--- Extract to read ---
┄┄┄┄┄┄
Bitcoin (BTC) has been widely spoken since Tesla has bought $1.5 billion of this coin on February 8th and announced they will accept BTC as one of their payments. In addition to that, it has been over-speculation in the markets since 2009 beating its all-time high very frequently, and has already reached $1.14 trillion of market capitalization. This article tries to answer what is BTC and why it is so valued.
The invention of BTC took place in 2009 by Satoshi Nakamoto, which is an alias and the identity of the person or a group of people behind this invention. The inventor(s) real identity was never revealed.
His work was first published in a paper titled Bitcoin: A Peer-to-Peer Electronic Cash System which described its basis. Bitcoin is a digital and global money system currency that allows people to exchange money without the need for a centralized authority. All the transactions are verified by the BTC community, which relies on cryptography to ensure security and the so-called proof of work.
First, all BTC users must own a private key and a public key, which originates a bitcoin address. The public key is generated from the private key via Elliptic Curve Multiplication and the address is generated from the public key via a Hashing function. Both Elliptic Curve Multiplication and Hashing function are classified as one way, which means they are almost impossible to make the reverse engineering, i.e., having the public key, it is almost impossible to find out what the private key is, however, they are easy to confirm the source authenticity, once one owns the private key (figure 1).
A straightforward example would be “Alice wants to send money to Bob”. For that, both hold an address. Alice must sign the payment request with her private key so that anyone can verify with her public key it was her who did the operation. This is the verification of the user. As soon as this verification is completed, Alice’s transactions go to a transaction pool. Every ten minutes the most recent transactions are grouped in a block, which also must be verified.
┄┄┄┄┄┄
--- Supplied data ---
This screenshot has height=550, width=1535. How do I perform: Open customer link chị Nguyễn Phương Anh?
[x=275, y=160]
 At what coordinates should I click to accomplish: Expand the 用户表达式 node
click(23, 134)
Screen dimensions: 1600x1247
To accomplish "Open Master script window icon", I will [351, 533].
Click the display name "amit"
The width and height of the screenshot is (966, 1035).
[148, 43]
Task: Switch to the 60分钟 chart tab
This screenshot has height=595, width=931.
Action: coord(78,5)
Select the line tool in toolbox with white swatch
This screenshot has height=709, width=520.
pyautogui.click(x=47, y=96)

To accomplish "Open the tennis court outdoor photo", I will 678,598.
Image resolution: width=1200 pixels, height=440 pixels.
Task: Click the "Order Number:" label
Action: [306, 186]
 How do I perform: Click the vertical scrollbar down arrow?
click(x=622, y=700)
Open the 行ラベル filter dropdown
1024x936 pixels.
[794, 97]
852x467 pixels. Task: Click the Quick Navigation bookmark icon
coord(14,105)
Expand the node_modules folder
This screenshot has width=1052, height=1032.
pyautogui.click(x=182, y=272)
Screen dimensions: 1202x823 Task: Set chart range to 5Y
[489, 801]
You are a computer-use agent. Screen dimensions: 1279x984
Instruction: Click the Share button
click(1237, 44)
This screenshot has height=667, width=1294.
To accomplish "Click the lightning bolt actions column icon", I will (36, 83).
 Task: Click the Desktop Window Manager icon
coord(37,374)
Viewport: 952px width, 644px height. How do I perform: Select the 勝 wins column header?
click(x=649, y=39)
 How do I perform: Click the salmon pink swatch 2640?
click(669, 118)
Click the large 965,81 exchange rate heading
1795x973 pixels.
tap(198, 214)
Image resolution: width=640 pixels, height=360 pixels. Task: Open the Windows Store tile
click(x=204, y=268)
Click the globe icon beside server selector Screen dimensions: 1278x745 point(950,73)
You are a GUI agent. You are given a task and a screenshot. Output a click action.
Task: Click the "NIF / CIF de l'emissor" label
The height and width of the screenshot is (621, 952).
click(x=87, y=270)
┄┄┄┄┄┄
--- What to work on ---
(A) Please copy the Bitcoin article starting with "First, all BTC" and going on through "key (figure 1).", swapping "Hashing function" for "hash function".
(B) Name every personal name that appears in the Bitcoin article.
Work from the Bitcoin article alone.

--- Answers to the tasks ---
(A)
First, all BTC users must own a private key and a public key, which originates a bitcoin address. The public key is generated from the private key via Elliptic Curve Multiplication and the address is generated from the public key via a hash function. Both Elliptic Curve Multiplication and hash function are classified as one way, which means they are almost impossible to make the reverse engineering, i.e., having the public key, it is almost impossible to find out what the private key is, however, they are easy to confirm the source authenticity, once one owns the private key (figure 1).

(B) Satoshi Nakamoto, Alice, Bob